There's nothing wrong with having a workload/architecture/environment that doesn't suit a particular piece of software, and if you do it's right to choose something else that does suit your needs. Saying (or implying) that piece of software is bad because it doesn't suit _your_ strange requirements is about as credible as saying "Photoshop sucks 'cause it can't send email!"
I have read quite some things on the different larger key-value stores, especially on how they scale. And what I have seen I really like Riak as well. However, we have been setting it up over the last few weeks, and sofar it's less stable than I have hoped/expected: we have had nodes crash for no apparent reason.
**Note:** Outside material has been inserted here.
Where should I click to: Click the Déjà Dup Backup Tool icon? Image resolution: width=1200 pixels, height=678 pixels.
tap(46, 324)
I hope we can resolve them, as I really like the model, especially the horizontal scaling, but it must be stable to use...
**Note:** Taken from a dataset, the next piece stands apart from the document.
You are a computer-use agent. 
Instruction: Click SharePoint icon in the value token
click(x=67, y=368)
There are worse things than crashing. Like soldiering on and corrupting data.
The most unstable clustered database I have ever come across was suffering from broken TCP drivers. Never assume a cause until you have actually tracked it down.
I agree with itaborai83 that individual node crashes shouldn't be as big deal with the consistency model and redundancy offered by Riak. That is one reason you might go with Riak over something that offers stronger consistency, but is more picky about node crashes and recovery.
I've never had Riak crash on me. If you are having trouble ask any of the Riak guys and they will bend over backwards to help you. If you have found a crasher bug, I bet they want it fixed more than you do.
but aren't nodes supposed to crash, albeit in a tolerable way? Even though I conceptually like Riak I haven't tried it yet, because the problems that I deal with aren't worth the trouble of setting up a cluster and managing it.
I think that the cluster is supposed to be stable. The nodes, not so much.
> Further, rather than just saying "We've got this great new invention-- a better technology, and we're moving to that!" the message seems to be "we are just wanting to re-invent the wheel, so to justify it, we have to make a negative claim about couchDB.
Ubuntu re-invent a lot of wheels (sometimes poorly). Just off the top of my head: upstart, unity, launchpad...
I get the impression that the problem was less about scaling within one database than about scaling across many; Lenton practically says as much about a half dozen messages down-thread. Deploying literally millions of separate databases would be a total nightmare of resource contention, version skew, and general administrative burden. U1 was probably looking for ways to use some sort of multi-tenancy to serve the same number of users with fewer CouchDB instances, and that's the kind of scalability they apparently found lacking. Your point about scale vs. federation, while perhaps accurate and valuable, doesn't seem to address the actual reason for this change.
That is exactly how I understood the problem. The term "doesn't scale" is far to fuzzy to describe the problem.
I also see no mechanism in CouchDB to solve this. If such a problem exists, I expect a company to react with architectural improvements. If that doesn't happen, the software does not fit the use case and has to be exchanged. This is really bad for the manufacturer for his reputation as well for the user who loses massive amounts of his investment.